Com o tempo de forma geral favorável, até o momento, a safra de uva do Rio Grande do Sul, maior produtor nacional da fruta, está em período de colheita. Os trabalhos devem se intensificar entre a segunda segunda quinzena deste mês e a de março. Para falar sobre volume, qualidade e tendências de mercado, a coluna conversou com Luciano Rebelatto, presidente do Instituto de Gestão, Planejamento e Desenvolvimento da Vitivinicultura do Estado do Rio Grande do Sul (Consevitis). Confira trechos da entrevista.
O que se espera, em tamanho e qualidade, da safra de uva do RS?
Tivemos um ciclo normal, estamos entrando na Vindima agora com as uvas com muita sanidade, o que nos proporciona esperar uvas de excelente qualidade para, principalmente, fevereiro, que será o auge da colheita.
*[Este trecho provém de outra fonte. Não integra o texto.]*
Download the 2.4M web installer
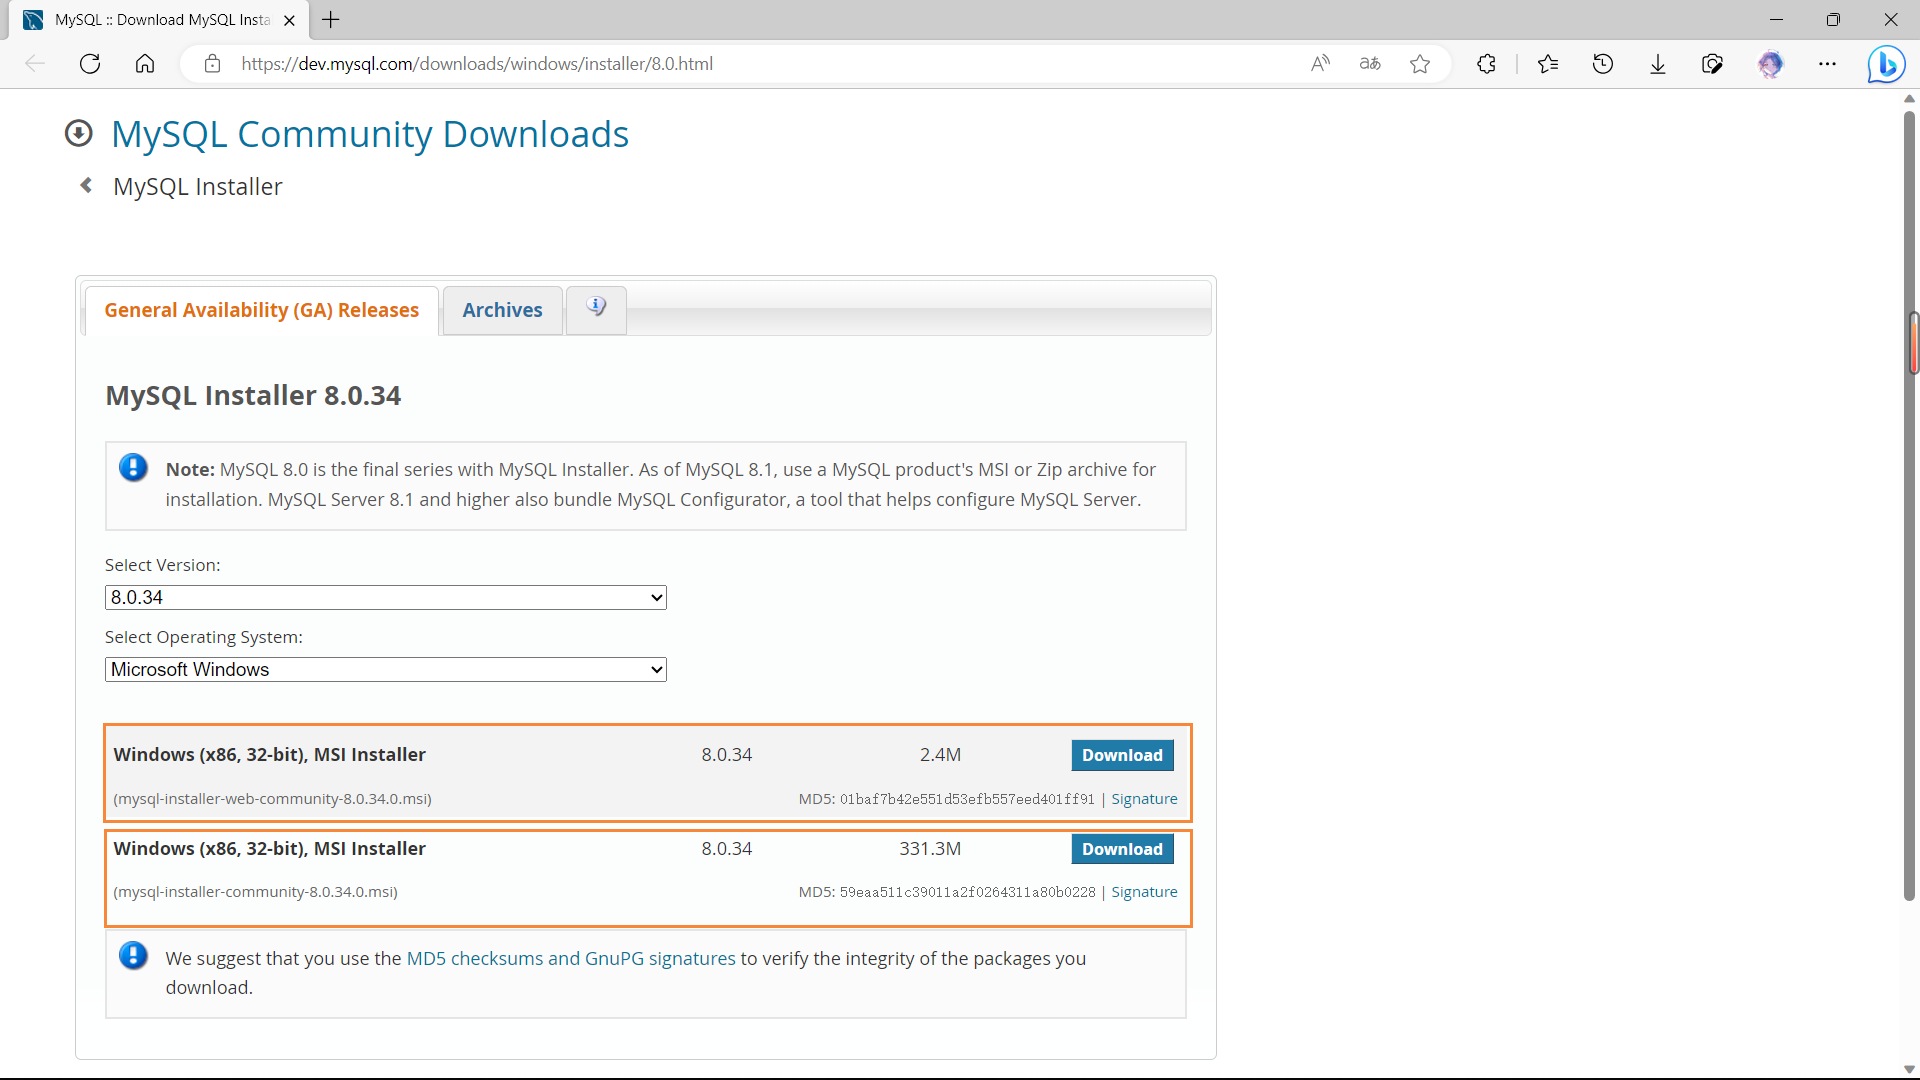The height and width of the screenshot is (1080, 1920). [x=1122, y=756]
Esperamos uma safra maior do que a de 2025, em torno de 5% a 10%, maior. A expectativa é de 800 milhões de quilos, ou talvez até ultrapasse, frente a 750 milhões de quilos, arredondando, que foi a de 2025.
Qual o perfil ou os perfis na produção do Estado?
O grande volume no Estado da produção, em torno de 85%, é de uvas americanas e híbridas, ou as ditas comuns, direcionadas para o vinho de mesa e suco. Ainda o grande volume de uvas é processado e transformado em suco. Desse perfil de uva, temos um mercado se mostrando muito mais adepto aos vinhos brancos, leves, com um teor de doce. Uns vinhos mais fáceis para serem consumidos. O novo consumidor está se mostrando adepto a esse tipo de produto: menos alcoólico, mais leve, mais fácil de beber e com uma tendência para as bebidas brancas. Estão caindo no gosto os vinhos brancos, adocicados, leves, fáceis de beber e os espumantes.
As versões zero álcool ou desalcoolizadas também têm ganhado espaço...
É uma tendência mundial, a percebemos em países europeus também, a tendência de redução de consumo de bebidas alcoólicas. O Brasil também está dentro desse índice, desse novo consumidor. Os produtos desalcoolizados estão entrando no mercado, ainda com números não tão significativos, mas caindo no gosto do consumidor. Está entrando no mercado também suco de uva sem açúcar, para pessoas restrições do consumo de açúcar, Temos percebido que o consumidor tradicional, aquele do vinho tinto, mais encorpado, mais elaborado, ele permanece. O que está crescendo são novos consumidores e esses novos que estão entrando no mundo do vinho por essa porta, pelos produtos desalcoolizados e mais leves, mais fáceis de ser consumidos e até com teor de açúcar maior.